Pyarrow.concat_tables with ray.data.read_parquet gives schema mismatch error when filters are applied

Here is the code snippet I am using to fetch the data from parquet with filters applied:

table_url = "<source table location>"
part = ds.partitioning(pa.schema([("date", pa.string())]), flavor="hive")
filter_expression = (ds.field("date") == '2021-05-14')
args = {}
args['dataset_kwargs'] = {'partitioning': part}
args['filter'] = filter_expression
ray_dataset = ray.data.read_parquet(table_url, **args)
rt  = pa.concat_tables(ray.get(ray_dataset.to_arrow()))

I get the following error:

Traceback (most recent call last):
  File "test_ray_ds_filters.py", line 20, in <module>
    rt  = pa.concat_tables(tables)
  File "pyarrow/table.pxi", line 2271, in pyarrow.lib.concat_tables
  File "pyarrow/error.pxi", line 143, in pyarrow.lib.pyarrow_internal_check_status
  File "pyarrow/error.pxi", line 99, in pyarrow.lib.check_status
pyarrow.lib.ArrowInvalid: Schema at index 2 was different: 
column1: string
column2: string
date: string
vs
column1: string
column2: string
date: null

“date” is partition key and it is coming as of null type for the tables which are empty due to filter condition applied.
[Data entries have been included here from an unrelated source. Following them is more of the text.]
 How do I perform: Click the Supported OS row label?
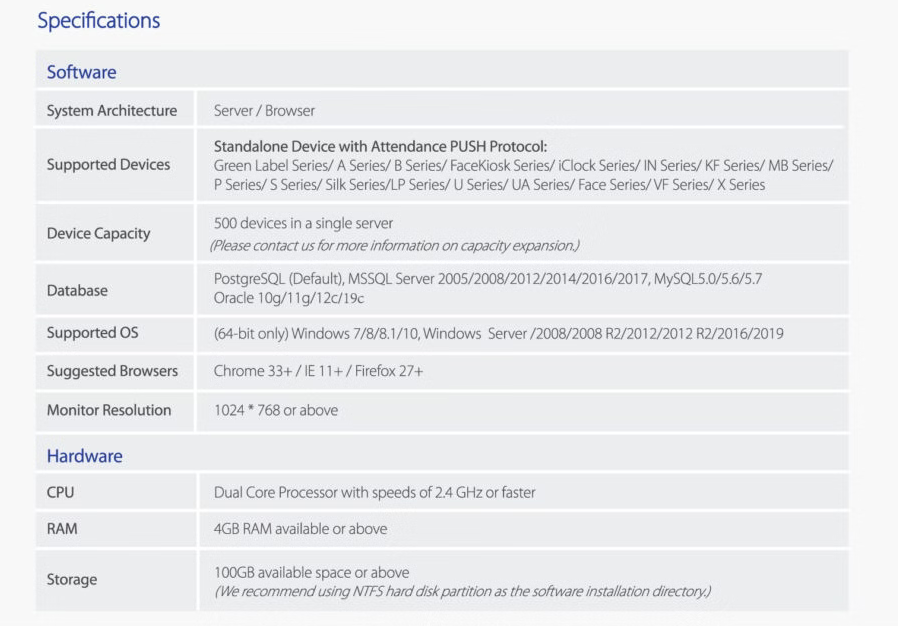[92, 333]
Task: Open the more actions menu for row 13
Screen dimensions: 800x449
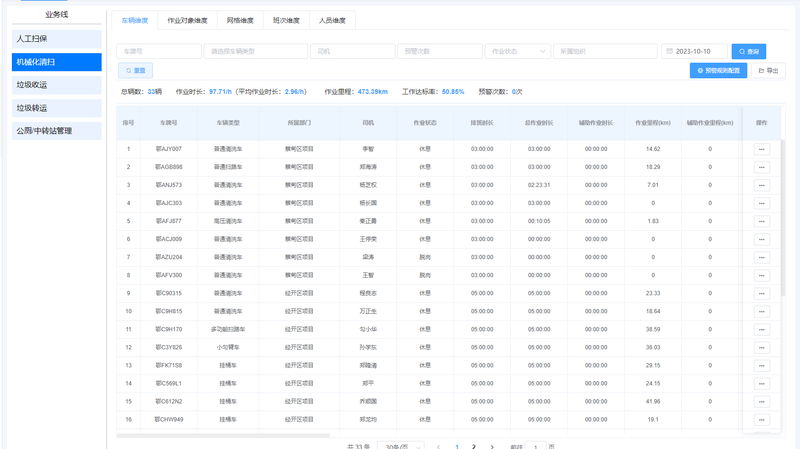Action: [761, 365]
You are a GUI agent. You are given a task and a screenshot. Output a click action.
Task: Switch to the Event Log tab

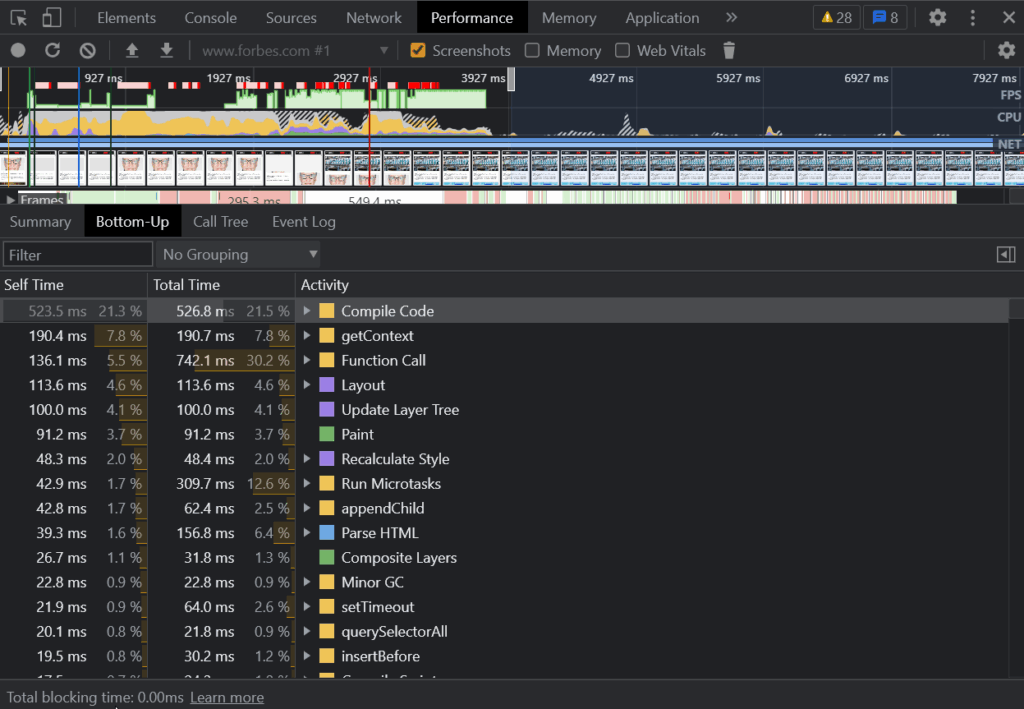pos(303,222)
We can avoid this by either 1) filtering out the empty tables or 2) sending promote=True

But I am not able to handle this when error is thrown by ParquetDataset classes internal concat table call : ray/parquet_datasource.py at master · ray-project/ray · GitHub

This happens when I try to split the datasets into shards and and try to convert them into pyarrow tables.

To handle this internally, we can check if the piece.to_table call returns a table with num_rows > 0 and if this condition is met then only we add the partition keys

Hey, this looks like a bug in the library. Do you mind filing a github issue for this with an example parquet file?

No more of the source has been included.